FIG. 3 is a block diagram of a feedback reduction system 300 which
may be implemented by the system 200 shown in FIG. 2a or any other
system comprising at least two microphones (e.g. left and right
channel microphones 205, 210) and a speaker. In some embodiments,
the feedback reduction system 300 may be implemented using a DSP
such as the DSP 212.
The feedback reduction system 300 will be described with reference
to the first module 202 shown in FIG. 2b. The feedback reduction
system 300 is configured to reduce feedback in a single channel, in
this instance a left channel.
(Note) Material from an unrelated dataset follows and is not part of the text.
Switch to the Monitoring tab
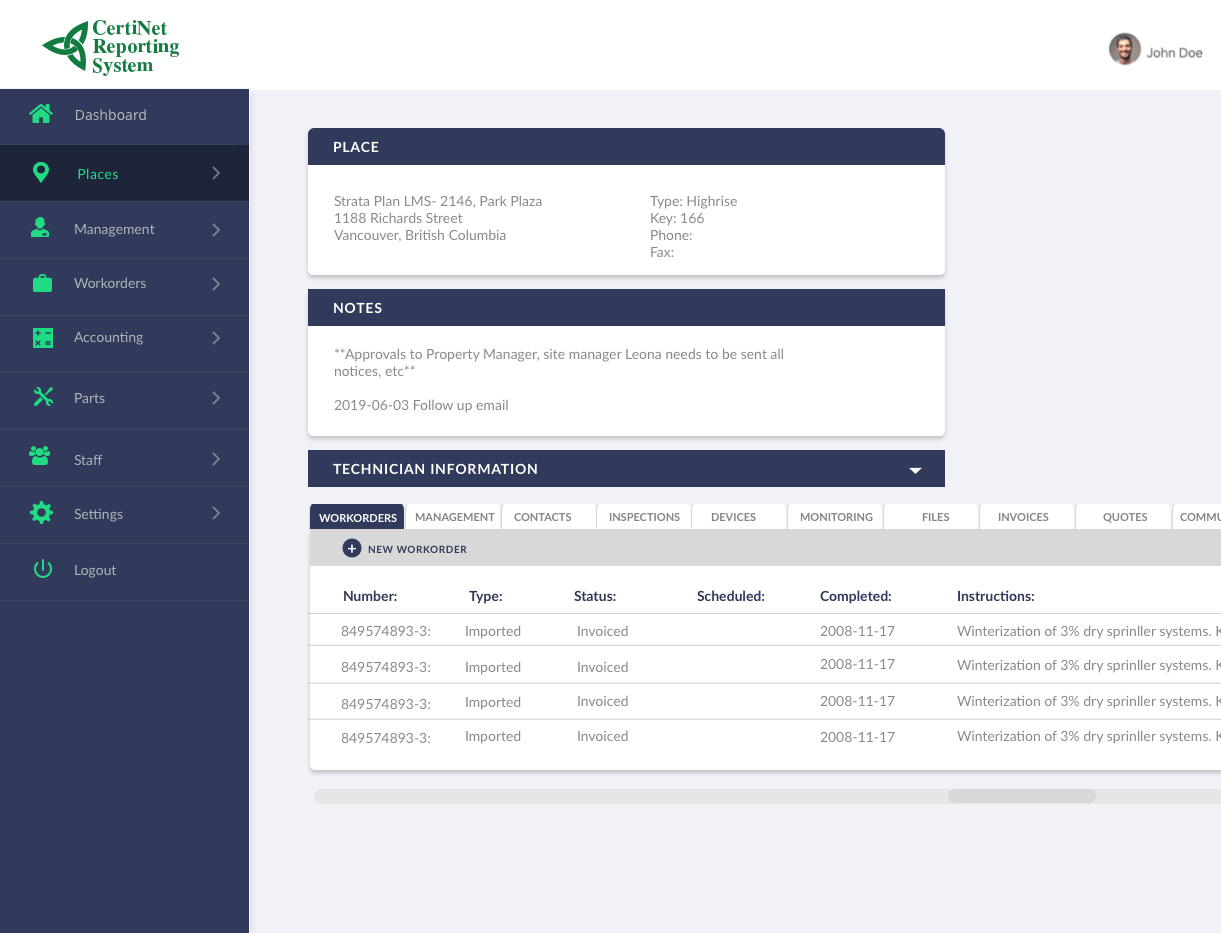The height and width of the screenshot is (933, 1221). click(835, 516)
It will be appreciated that in
systems comprising two channels, the feedback reduction system 300
may be duplicated for the second channel, e.g. the right channel,
or the feedback reduction system 300 may receive inputs from the
right channel in a similar manner to that described herein for the
left channel.
The feedback reduction system 300 comprises a feedback detection
module 302 and a cross-ear mixing module 304. Optionally, the
feedback reduction system 300 also comprises a digital feedback
cancellation (DI-BC) module 306, an equalisation (EQ) module 308,
an active feedback suppression (AFS) module 310, a subband loop
gain estimation module 312 and a gains filter 314.
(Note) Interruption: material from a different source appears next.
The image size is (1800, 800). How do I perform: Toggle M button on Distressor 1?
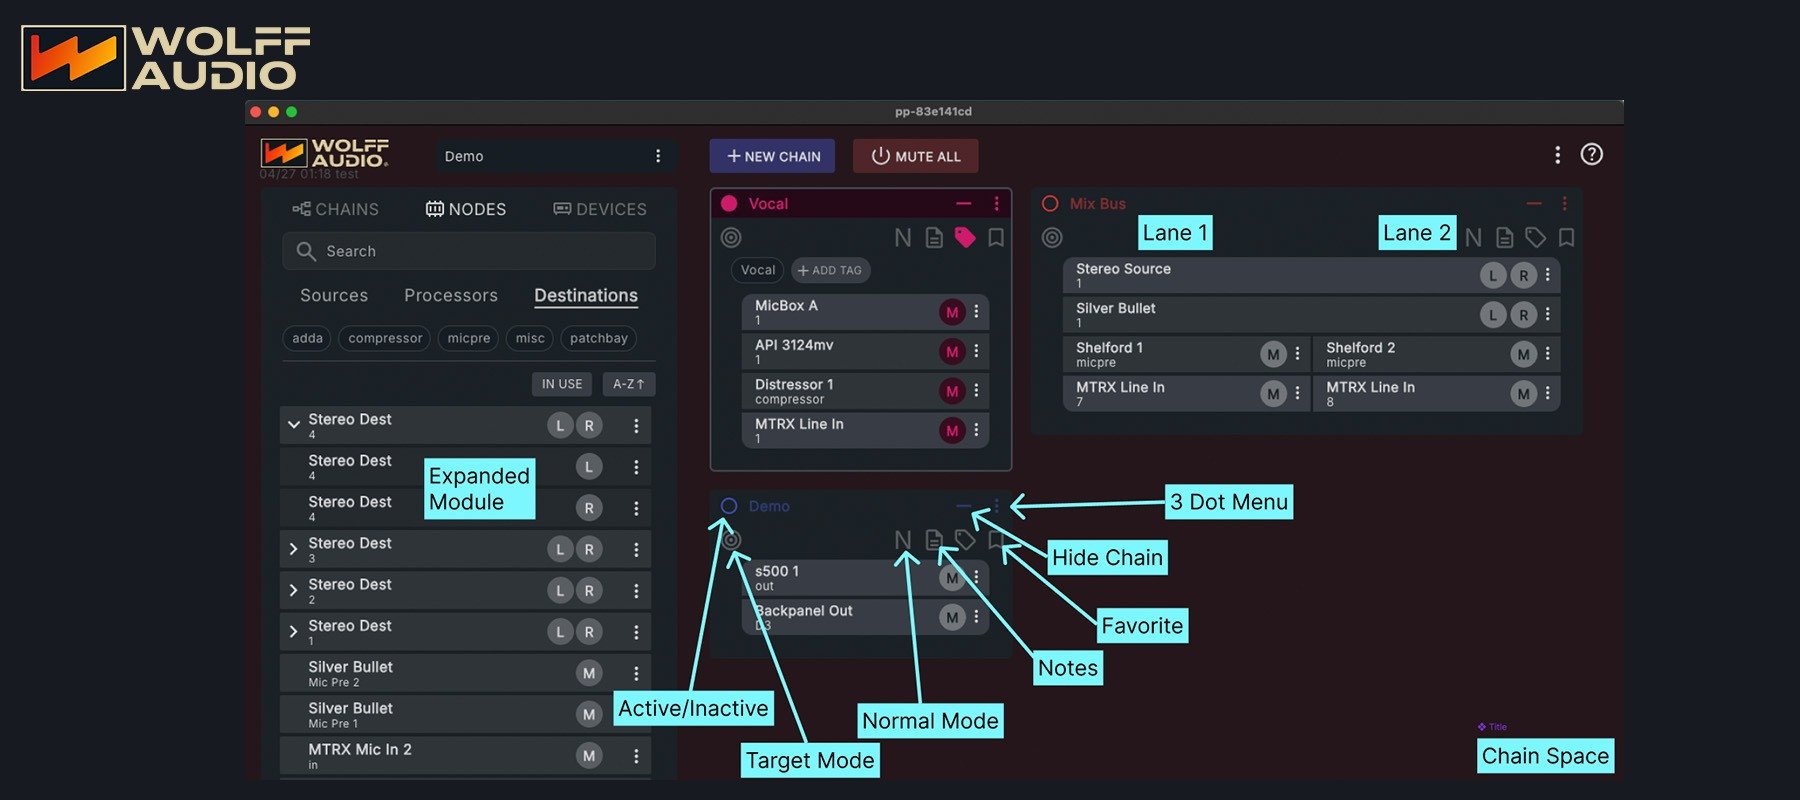(951, 391)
The feedback detection module 302 is configured to detect a
feedback condition and to provide a feedback detection output to
the cross-ear mixing module 304. In some embodiments such an output
may be an indicator of the likelihood or probability of feedback.
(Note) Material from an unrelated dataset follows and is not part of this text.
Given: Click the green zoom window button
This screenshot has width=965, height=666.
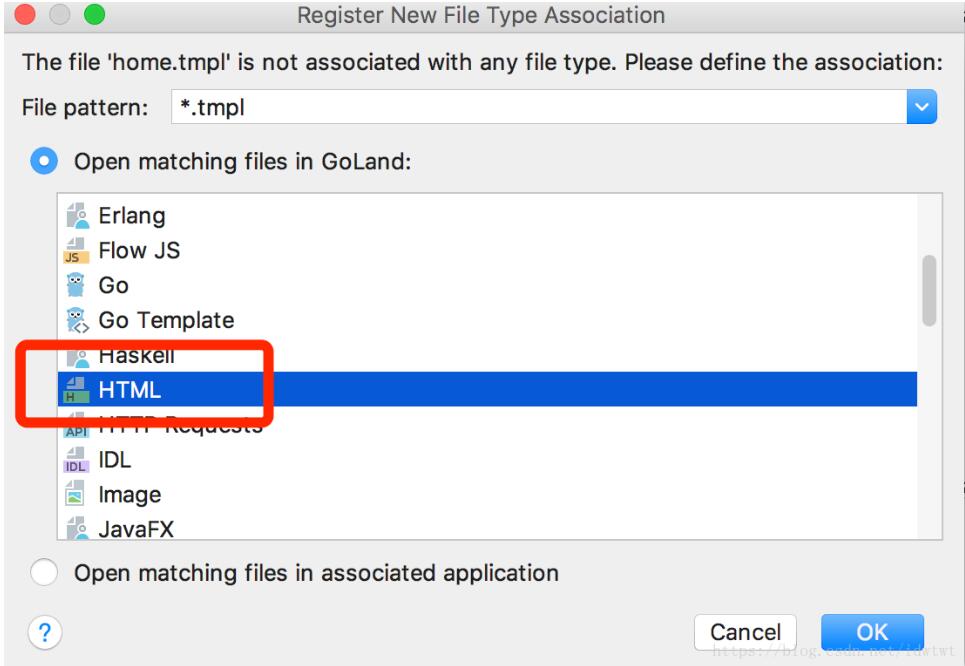Looking at the screenshot, I should coord(94,15).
Additionally or alternatively, the output may be a binary flag
indicative of the presence or absence of feedback noise, such as
howling at the speaker 209.
The feedback detection module 302 may also be configured to provide
a feedback detection output to the DFBC module 306 (if present) to
improve control of feedback cancellation. In some embodiments, the
DFBC module 306 may be configured to perform feedback cancellation
and the feedback detection output from the feedback detection
module 302 may be used by the DFBC module 306 to adjust an
adaptation rate of the feedback cancellation being or to be
performed. For example, the DFBC module 306 may control the
adaption rate based on the probability of feedback calculated by
the feedback detection module 302. Further details of the DFBC
module 306 and the feedback detection module 302 are provided
below.
The cross-ear mixing module 304 may be configured to generate a
modified output signal by mixing components of the left and right
reference microphone signals 205, 210 in dependence of those
signals. Such mixing may reduce unwanted feedback, such as
howling.
The modified output signal from the cross-ear mixing module 304 may
optionally then be equalised by the EQ module 308 and gain adjusted
by the gain filter 314 (again optionally) before being output to
the first speaker 209. If implemented, the gains filter 314
receives inputs from the AFS module 310 and/or the subband loop
gain estimation module 312. The AFS module 310 may generate
sub-band gains suitable for feedback suppression in accordance with
known techniques, such as those described in US patent application
publication number US 2004/0252853 A1, the content of which is
hereby incorporated by reference in its entirety. Equally, the
subband loop gain estimation module 312 may generate sub-band gains
to maintain subband loop gain below 1 in order to minimize howling.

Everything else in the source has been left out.